_GIVEN TEXT:_
Keywords

1 Introduction

Text classification is an important task in natural language processing with many applications. Suitable text encoding scheme will benefit it a lot. Early studies use discrete and context-insensitive approaches such as TF-IDF [15] and weighted bag-of-words [4]. Along with the prosperity of research on the distributed representation of words [2, 10], linear combination of word embeddings in a sentence [14] is widely used for classification. However, this method captures the information from individual words only. Many studies that make use of contextual information commonly adopt neural networks as an encoder to capture the semantic information of the text, including recurrent neural networks (RNN) [16], tree-structure recursive networks [17] and convolutional neural networks (CNN) [3, 6, 7].

_DATA SECTION:_
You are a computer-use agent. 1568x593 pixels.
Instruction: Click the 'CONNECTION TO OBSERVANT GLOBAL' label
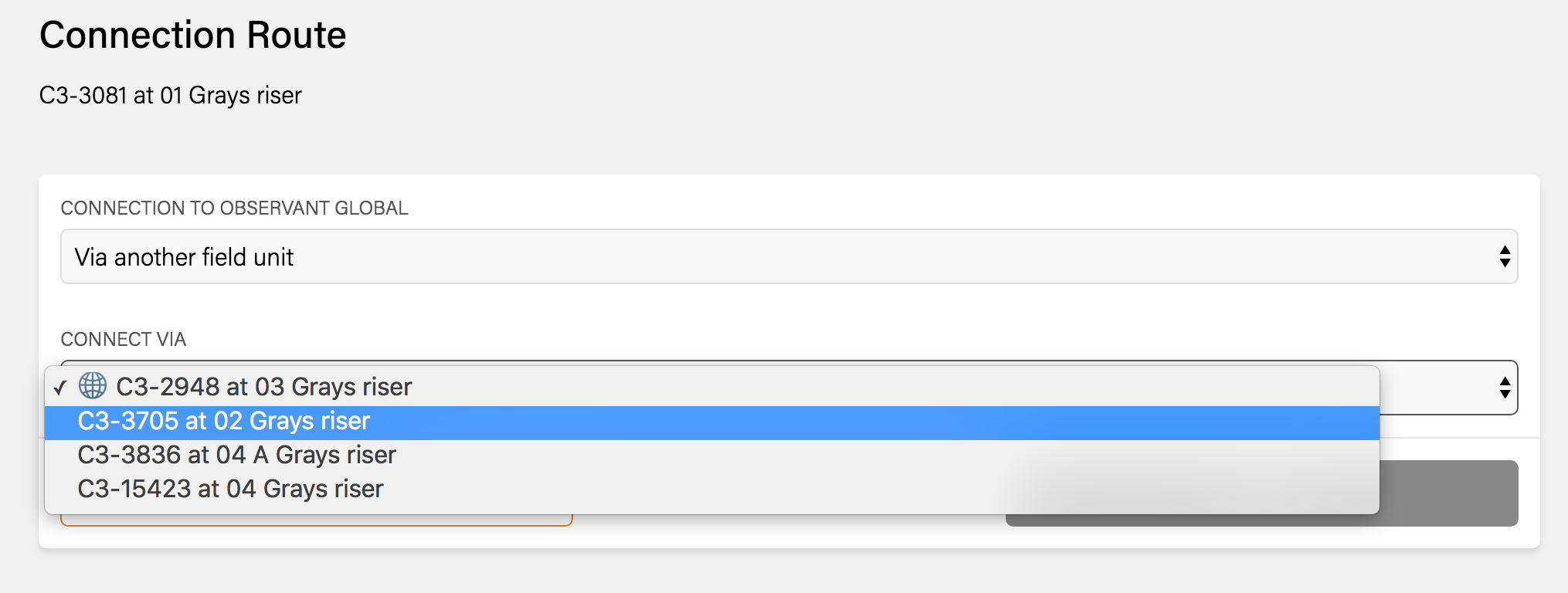tap(234, 208)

_STATED PROBLEM:_ In the introduction on text classification, change "prosperity" to "growth" and write out everything from "Text classification is" down to "(CNN) [3, 6, 7]." with that one change.

_REPLY:_
Text classification is an important task in natural language processing with many applications. Suitable text encoding scheme will benefit it a lot. Early studies use discrete and context-insensitive approaches such as TF-IDF [15] and weighted bag-of-words [4]. Along with the growth of research on the distributed representation of words [2, 10], linear combination of word embeddings in a sentence [14] is widely used for classification. However, this method captures the information from individual words only. Many studies that make use of contextual information commonly adopt neural networks as an encoder to capture the semantic information of the text, including recurrent neural networks (RNN) [16], tree-structure recursive networks [17] and convolutional neural networks (CNN) [3, 6, 7].